Data records below:

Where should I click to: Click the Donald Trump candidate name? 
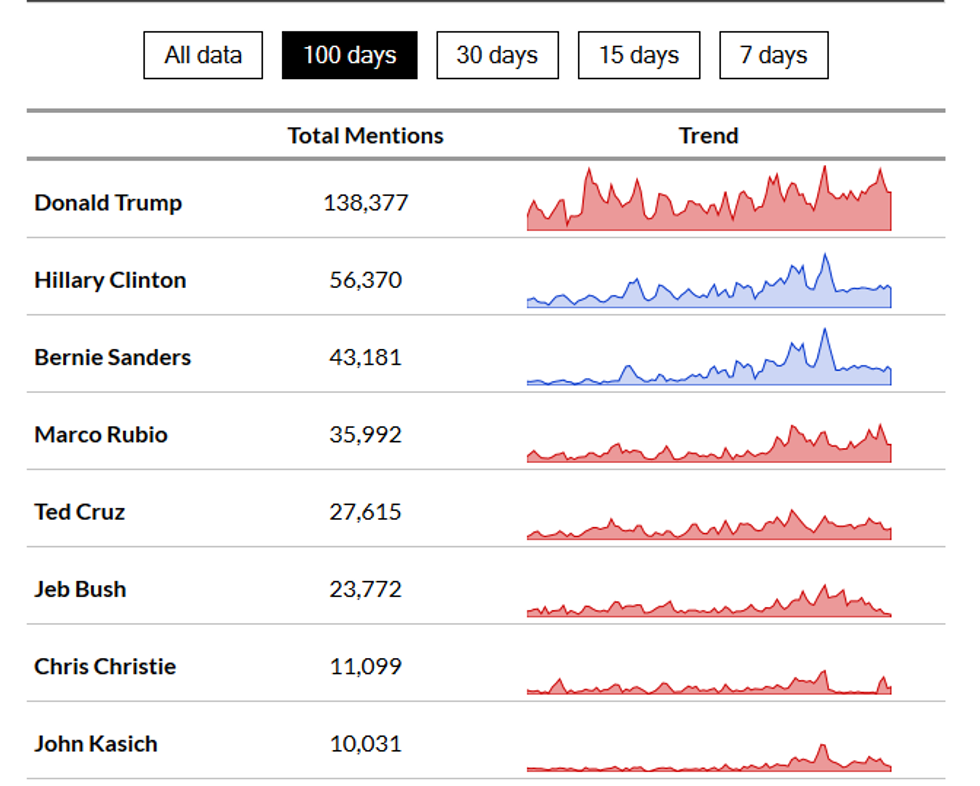click(x=108, y=203)
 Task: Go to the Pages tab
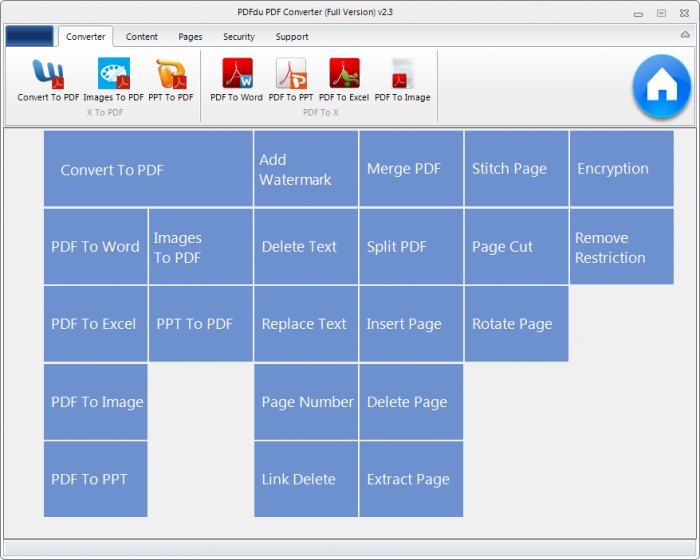190,37
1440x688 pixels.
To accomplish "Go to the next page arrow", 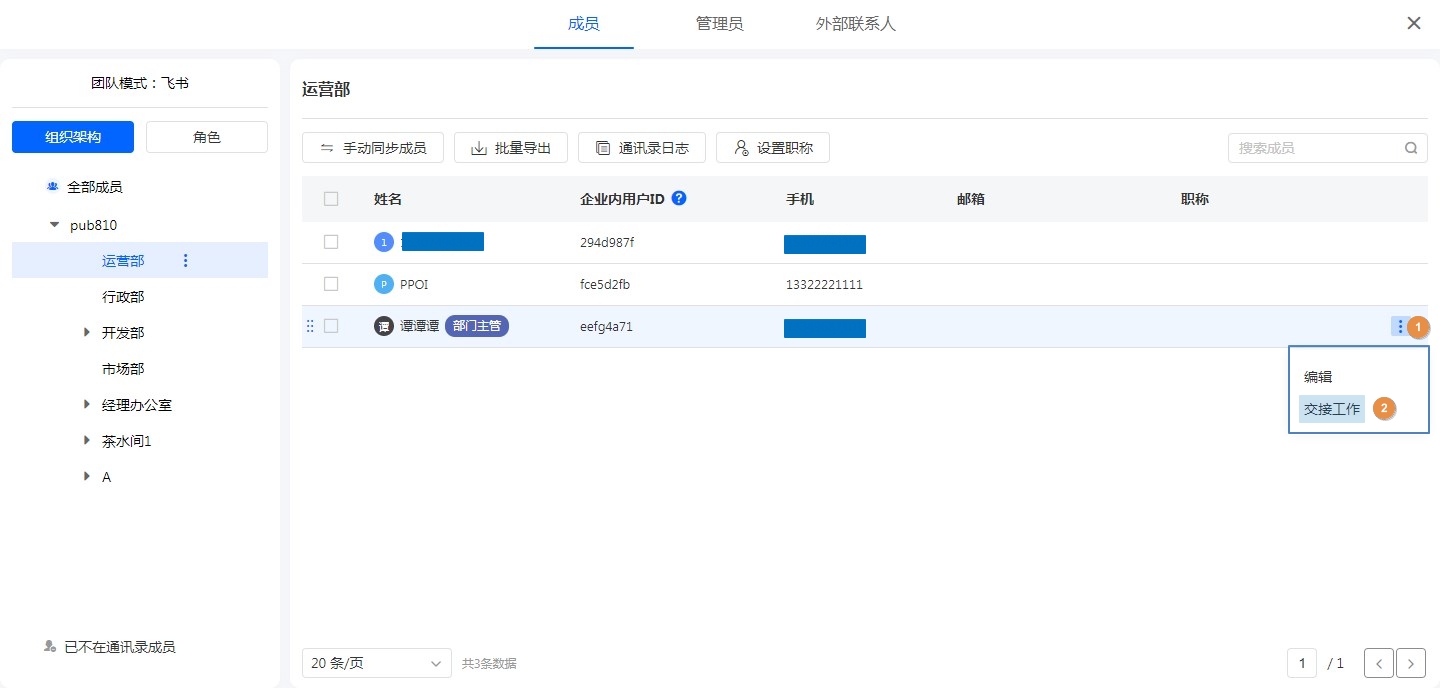I will (1410, 663).
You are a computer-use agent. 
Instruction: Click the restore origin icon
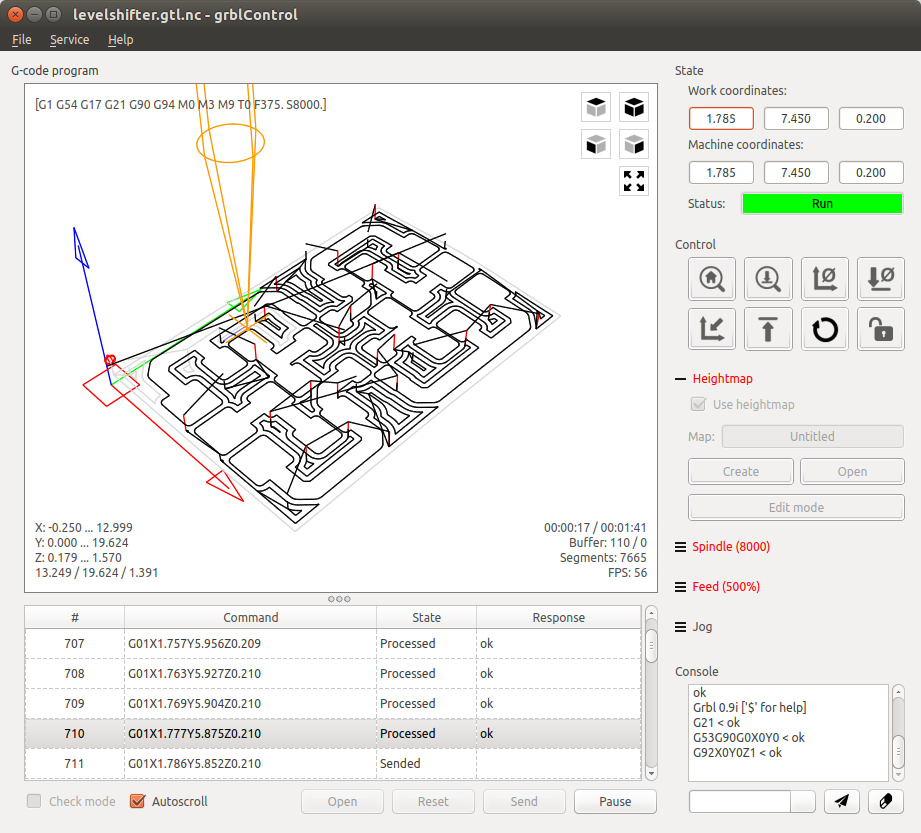coord(712,329)

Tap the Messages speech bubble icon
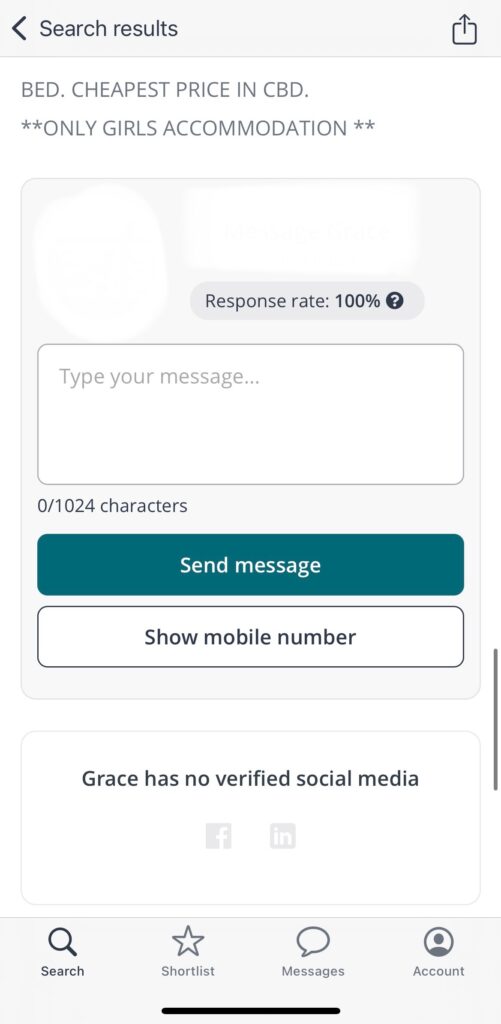313,942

End of Data records.

• Work to be completed:
The line that contains "Instruction: Click the restore origin icon" begins the range and the last line of the entries ends it; print that range exactly, without pictures.

• Result of this exercise:
Instruction: Click the restore origin icon
coord(712,329)

Tap the Messages speech bubble icon
313,942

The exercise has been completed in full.